Un diagnostic posé à temps par l’imagerie peut prévenir la fracture, préserver la mobilité et sauver la vie.
L’imagerie médicale, pilier du dépistage précoce
L’examen de référence reste la densitométrie osseuse (DXA) — rapide, indolore et d’une précision remarquable.
Elle mesure la densité minérale des os, notamment au niveau du rachis et de la hanche, zones les plus exposées aux fractures.
« La DXA est à l’os ce que la mammographie est au sein : un outil de prévention incontournable »,
souligne le Dr BOUMEHDI Bounhir.
Au Maroc, une trentaine d’appareils DXA sont recensés, concentrés principalement à Rabat, Casablanca, Marrakech et Fès.
Les rhumatologues et les radiologues plaident pour une accessibilité accrue à cet examen, qui devrait devenir aussi courant qu’un électrocardiogramme ou une analyse de glycémie.
L’imagerie permet également le suivi dans le temps :
les examens répétés à intervalles réguliers évaluent l’efficacité des traitements et orientent les ajustements thérapeutiques.
L’œil du radiologue : un allié du rhumatologue
La radiologie ne se limite plus à constater la fracture.
Elle devient un instrument de prévention, d’évaluation et d’accompagnement thérapeutique.
Les radiologues marocains participent de plus en plus aux campagnes de dépistage communautaire, notamment dans les régions rurales.
Les nouveaux outils d’imagerie, comme les scanners à faible dose ou les logiciels d’analyse osseuse intégrés aux mammographes, ouvrent la voie à un dépistage simultané chez les femmes de plus de 50 ans.
Ainsi, un examen de routine peut désormais sauver bien plus qu’un os : il peut préserver une vie entière d’autonomie.
Quand la technologie rejoint la santé publique
Le Maroc vieillit.
Avec une espérance de vie moyenne de 77 ans et une population de seniors en forte croissance, le risque de fractures ostéoporotiques est appelé à tripler d’ici 2050.
Face à ce défi, l’imagerie médicale est un investissement stratégique.
Elle ne se limite pas à la détection : elle permet aussi la sensibilisation, en montrant aux patients l’état réel de leur squelette.
Une image bien expliquée vaut parfois plus qu’un long discours médical : elle convainc, motive et éduque.
Prévenir par l’image, soigner par la science
L’ostéoporose peut être freinée, voire stabilisée, grâce à des traitements efficaces : bisphosphonates, dénosumab, suppléments de vitamine D et calcium.

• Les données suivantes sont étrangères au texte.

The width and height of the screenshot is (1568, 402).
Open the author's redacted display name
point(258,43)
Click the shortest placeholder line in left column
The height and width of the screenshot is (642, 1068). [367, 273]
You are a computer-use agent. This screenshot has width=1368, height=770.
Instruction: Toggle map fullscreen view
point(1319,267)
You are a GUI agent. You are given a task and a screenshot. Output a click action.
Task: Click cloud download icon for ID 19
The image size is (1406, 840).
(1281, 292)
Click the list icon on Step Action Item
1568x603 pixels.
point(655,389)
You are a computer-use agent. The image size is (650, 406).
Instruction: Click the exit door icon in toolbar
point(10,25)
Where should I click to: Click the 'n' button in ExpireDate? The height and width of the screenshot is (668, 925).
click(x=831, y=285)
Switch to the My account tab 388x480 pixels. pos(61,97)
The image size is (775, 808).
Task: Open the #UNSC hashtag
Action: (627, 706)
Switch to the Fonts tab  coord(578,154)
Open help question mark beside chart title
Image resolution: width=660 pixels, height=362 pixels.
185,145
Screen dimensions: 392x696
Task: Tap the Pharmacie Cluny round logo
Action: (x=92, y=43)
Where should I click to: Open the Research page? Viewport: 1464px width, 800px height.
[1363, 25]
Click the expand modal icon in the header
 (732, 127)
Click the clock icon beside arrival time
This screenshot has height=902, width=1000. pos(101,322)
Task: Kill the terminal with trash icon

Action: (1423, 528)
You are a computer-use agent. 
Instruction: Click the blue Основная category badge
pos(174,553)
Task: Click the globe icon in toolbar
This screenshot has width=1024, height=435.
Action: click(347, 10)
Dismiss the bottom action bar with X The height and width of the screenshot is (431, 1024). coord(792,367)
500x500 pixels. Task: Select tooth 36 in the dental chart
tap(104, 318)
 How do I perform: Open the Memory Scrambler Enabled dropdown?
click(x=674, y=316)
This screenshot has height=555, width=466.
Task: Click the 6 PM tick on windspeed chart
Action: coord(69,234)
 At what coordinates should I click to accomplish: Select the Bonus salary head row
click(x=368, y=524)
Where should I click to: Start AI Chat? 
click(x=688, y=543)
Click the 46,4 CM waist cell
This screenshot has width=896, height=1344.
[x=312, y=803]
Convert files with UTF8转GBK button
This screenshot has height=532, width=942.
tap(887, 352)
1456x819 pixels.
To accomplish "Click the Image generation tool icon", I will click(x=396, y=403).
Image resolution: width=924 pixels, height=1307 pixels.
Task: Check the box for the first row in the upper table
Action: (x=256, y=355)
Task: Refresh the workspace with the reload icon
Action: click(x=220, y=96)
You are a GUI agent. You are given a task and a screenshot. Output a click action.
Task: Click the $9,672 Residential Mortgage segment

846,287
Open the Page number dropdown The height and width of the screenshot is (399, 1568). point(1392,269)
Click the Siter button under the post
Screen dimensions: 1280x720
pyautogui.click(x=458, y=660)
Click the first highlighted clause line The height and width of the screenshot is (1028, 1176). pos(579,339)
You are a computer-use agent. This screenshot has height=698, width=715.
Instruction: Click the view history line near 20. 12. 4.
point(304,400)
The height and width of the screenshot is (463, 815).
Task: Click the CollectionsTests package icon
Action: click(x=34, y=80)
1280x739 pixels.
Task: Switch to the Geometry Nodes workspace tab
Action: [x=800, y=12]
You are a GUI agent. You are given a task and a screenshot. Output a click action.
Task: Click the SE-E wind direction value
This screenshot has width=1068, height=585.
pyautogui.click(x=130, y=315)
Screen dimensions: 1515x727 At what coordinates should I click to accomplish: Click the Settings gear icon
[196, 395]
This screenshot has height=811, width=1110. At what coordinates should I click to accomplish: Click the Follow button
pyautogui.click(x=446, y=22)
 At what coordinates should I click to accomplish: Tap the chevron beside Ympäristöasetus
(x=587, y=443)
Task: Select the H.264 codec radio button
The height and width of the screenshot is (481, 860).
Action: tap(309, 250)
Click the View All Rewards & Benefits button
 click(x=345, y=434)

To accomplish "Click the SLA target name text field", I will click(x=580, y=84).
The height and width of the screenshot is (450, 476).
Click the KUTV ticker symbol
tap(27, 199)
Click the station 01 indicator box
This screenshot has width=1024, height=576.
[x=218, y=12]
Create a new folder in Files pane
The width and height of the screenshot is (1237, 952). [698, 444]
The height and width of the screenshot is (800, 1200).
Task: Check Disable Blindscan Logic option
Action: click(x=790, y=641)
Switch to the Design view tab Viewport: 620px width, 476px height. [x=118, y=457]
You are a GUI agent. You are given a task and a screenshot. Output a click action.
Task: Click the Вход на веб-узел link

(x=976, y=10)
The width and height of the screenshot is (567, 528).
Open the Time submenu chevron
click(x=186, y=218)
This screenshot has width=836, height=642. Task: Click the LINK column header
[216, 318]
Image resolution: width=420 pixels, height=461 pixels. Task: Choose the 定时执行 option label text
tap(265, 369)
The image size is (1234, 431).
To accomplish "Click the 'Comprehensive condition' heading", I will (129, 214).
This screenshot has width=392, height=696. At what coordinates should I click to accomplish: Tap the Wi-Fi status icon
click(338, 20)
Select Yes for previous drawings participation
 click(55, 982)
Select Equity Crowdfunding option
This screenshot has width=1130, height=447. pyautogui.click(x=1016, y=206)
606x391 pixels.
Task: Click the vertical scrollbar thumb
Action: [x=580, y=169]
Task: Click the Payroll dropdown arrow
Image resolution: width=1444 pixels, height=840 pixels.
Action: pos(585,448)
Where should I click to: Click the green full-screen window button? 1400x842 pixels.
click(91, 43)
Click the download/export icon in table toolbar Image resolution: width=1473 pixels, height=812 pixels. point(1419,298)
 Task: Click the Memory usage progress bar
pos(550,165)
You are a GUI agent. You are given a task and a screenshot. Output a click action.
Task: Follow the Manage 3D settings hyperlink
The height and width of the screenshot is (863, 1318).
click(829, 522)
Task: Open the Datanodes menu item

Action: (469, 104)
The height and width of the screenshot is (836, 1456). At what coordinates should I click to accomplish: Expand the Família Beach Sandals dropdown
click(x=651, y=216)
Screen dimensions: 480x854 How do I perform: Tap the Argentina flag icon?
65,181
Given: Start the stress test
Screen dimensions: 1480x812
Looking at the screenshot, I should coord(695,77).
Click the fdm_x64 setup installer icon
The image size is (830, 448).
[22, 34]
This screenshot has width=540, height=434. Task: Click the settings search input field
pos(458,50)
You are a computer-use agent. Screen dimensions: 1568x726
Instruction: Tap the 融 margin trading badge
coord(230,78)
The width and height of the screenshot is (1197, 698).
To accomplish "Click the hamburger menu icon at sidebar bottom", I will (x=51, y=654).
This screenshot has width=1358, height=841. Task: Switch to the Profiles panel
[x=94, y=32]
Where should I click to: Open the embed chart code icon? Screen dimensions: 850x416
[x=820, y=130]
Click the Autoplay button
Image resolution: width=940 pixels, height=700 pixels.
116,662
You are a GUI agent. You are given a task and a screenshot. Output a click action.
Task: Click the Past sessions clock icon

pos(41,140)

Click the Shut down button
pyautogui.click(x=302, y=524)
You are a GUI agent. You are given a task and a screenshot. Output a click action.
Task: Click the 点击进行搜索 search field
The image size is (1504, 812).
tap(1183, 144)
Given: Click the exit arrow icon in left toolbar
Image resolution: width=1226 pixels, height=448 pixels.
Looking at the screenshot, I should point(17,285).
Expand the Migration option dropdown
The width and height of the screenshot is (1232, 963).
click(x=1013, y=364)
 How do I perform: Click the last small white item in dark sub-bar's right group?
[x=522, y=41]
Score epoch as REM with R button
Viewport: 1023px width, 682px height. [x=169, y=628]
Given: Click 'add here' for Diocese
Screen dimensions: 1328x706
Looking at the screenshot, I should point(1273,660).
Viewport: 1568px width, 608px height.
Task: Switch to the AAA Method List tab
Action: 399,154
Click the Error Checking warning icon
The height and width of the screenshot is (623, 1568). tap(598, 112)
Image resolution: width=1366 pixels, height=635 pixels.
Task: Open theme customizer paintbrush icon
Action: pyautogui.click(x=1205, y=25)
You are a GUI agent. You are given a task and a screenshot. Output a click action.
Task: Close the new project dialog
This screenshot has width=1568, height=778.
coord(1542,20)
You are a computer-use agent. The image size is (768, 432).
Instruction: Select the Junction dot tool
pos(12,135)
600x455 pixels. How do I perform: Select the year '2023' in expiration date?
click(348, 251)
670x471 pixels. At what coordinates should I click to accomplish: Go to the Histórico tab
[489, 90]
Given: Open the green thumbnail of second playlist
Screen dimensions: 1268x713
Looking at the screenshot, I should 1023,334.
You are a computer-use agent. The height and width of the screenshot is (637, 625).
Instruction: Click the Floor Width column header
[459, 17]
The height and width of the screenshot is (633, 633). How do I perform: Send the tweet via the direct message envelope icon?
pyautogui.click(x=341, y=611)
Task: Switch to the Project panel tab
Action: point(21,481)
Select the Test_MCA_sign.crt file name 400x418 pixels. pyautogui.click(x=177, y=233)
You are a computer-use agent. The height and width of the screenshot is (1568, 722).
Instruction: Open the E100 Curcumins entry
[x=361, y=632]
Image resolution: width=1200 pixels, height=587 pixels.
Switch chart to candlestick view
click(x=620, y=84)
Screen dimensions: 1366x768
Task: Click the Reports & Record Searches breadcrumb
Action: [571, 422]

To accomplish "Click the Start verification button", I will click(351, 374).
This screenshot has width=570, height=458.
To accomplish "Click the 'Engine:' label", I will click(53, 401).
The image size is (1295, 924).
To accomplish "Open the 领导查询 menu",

Mais ces traitements n’ont de sens qu’après un diagnostic précis, fondé sur l’imagerie.
Les médecins rappellent que la première étape de la prévention est simple :
une DXA à partir de 65 ans chez la femme et de 70 ans chez l’homme,
et plus tôt encore en cas de facteurs de risque (ménopause précoce, corticothérapie prolongée, antécédents familiaux).
Entre foi, mouvement et équilibre
Dans une société où la spiritualité accompagne les gestes du quotidien, l’imagerie devient aussi un miroir de la santé intérieure.
La prière, avec ses mouvements répétitifs et équilibrés, est à la fois un acte de foi et un test fonctionnel.
Quand se prosterner devient difficile, c’est peut-être le moment… de consulter, et de réaliser une densitométrie.
Un message d’espoir et de science
En cette Journée mondiale de l’ostéoporose, Dr BOUMEHDI Bounhir rappelle que voir, c’est déjà prévenir.
Une fracture évitée, c’est une prière accomplie debout, une indépendance préservée et une dignité sauvegardée.
L’imagerie médicale, loin d’être un luxe, est une lumière sur la solidité de nos os et la fragilité de nos habitudes.
Apprenons à l’utiliser non pas quand il est trop tard, mais tant que nous pouvons encore marcher, bouger et vivre pleinement.